How healthy is it to do the splits?
One thing is clear: flexibility training keeps muscles and ligaments supple and enables us to stay active and mobile into old age. Of course, it doesn't have to be the splits, as flexibility can be trained in many different ways. Nevertheless, learning to do the splits is a dream that many people hold and, with patience, can be achieved even at an advanced age. The crucial factor is the right preparation, because only then are the stretching exercises effective in training flexibility and don’t hurt the body.
The key advantage of splits training: having a goal in mind makes flexibility training even more fun.

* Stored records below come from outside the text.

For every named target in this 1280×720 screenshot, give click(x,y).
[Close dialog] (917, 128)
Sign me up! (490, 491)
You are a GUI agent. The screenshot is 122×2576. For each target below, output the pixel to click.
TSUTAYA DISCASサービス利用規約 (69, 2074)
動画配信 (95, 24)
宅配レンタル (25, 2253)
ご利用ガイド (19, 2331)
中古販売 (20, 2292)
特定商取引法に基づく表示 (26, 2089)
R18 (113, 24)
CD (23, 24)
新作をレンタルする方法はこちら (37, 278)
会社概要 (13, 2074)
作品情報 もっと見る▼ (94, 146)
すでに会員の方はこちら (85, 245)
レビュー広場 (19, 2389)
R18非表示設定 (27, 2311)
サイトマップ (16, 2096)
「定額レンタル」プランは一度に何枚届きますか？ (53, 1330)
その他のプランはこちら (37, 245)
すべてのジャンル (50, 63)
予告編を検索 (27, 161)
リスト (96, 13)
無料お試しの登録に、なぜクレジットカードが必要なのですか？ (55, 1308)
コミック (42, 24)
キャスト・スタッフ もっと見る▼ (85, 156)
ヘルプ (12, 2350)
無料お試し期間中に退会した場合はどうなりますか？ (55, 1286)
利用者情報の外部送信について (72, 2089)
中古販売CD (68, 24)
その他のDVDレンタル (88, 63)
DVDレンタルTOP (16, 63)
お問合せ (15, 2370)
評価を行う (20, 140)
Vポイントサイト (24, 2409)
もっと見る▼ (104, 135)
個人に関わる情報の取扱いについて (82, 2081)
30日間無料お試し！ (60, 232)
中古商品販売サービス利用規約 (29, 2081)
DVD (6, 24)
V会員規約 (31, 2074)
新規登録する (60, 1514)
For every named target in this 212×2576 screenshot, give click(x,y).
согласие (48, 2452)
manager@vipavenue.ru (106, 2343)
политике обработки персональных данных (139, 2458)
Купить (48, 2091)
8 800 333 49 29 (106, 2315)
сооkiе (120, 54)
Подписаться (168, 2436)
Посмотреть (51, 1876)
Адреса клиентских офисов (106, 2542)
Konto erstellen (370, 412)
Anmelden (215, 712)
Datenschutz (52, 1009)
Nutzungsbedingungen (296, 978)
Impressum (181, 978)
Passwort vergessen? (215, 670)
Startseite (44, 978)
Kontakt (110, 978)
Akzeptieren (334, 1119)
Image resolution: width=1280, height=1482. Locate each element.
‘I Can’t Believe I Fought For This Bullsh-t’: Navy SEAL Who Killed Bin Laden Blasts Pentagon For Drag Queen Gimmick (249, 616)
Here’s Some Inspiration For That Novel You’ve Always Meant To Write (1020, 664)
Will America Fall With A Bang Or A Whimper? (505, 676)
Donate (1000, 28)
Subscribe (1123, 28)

Learn to do the splits: training basics
Warm up well: all muscles should be warm before doing the stretching exercises. You can warm up with this cardio training session or core training exercises.
Give yourself time: depending on your present flexibility level and age, it will take a few months to really see an effect. When stretching, only go as far as you can without causing yourself pain. A gentle pull is naturally allowed.
Take care to perform the exercise properly: holding your pelvis or back at an angle will often enable you to sink lower into the position. However, this trick isn't worth it: not only is it bad for your back but the muscles that need to be flexible for the splits are stretched less and the effect is therefore diminished.
Stretch on both sides: do all the stretches on both sides, even if you're more supple on one side or can sink lower into the position on one side.
- Use your breath: many people find that breathing deeply helps increase their flexibility. Taking a conscious exhale may result in a deeper stretch.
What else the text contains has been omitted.